Norbert Leo Butz (Alfred Doolittle) and the company of Lincoln Center Theater’s “My Fair Lady.” (COURTESY OF JOAN MARCUS).

While the Vivian Beaumont has often proved a rather large, unwieldy stage to design, Yeargan has mastered this space with sets that are extravagantly reminiscent of classic Broadway design, mammoth in proportion and meticulous in detail. Henry Higgins’ study, a two-story mahogany library that rotates on a turntable to spectacularly reveal a fully-realized English townhouse, is as much a character in this production as Higgins himself.

When it’s all boiled down, what Sher has routinely demonstrated is a meticulous formula for producing impeccable attempts at revival. He’s intuitively grasped something that seems to evade many Broadway directors: success comes not with grand gestures of modernization, not with stagnant, straight recreations, either, but with careful, nuanced direction angled toward a talented cast of actors who can delicately inflect modernity into storied words. Cradle them in a lavish, nostalgic production, and you have a hit.

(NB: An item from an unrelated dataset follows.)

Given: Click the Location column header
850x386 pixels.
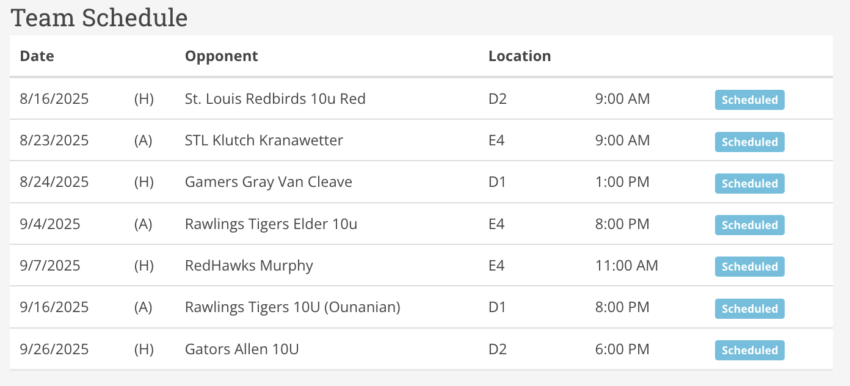Looking at the screenshot, I should point(520,56).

And the slippers. I can’t forget about the slippers. Perhaps no other moment in this production better reflects the intellect with which Sher has presented his revival than that controversial final line – that ask of Higgins for Eliza to assume the role of duteous housewife by retrieving his slippers. In Sher’s production, Ambrose simply walks to Higgins, touches his face in momentous silence and runs off the stage, through the audience and out of the theater, bathed in light as the house falls into darkness – flying away to retrieve the slippers, or not.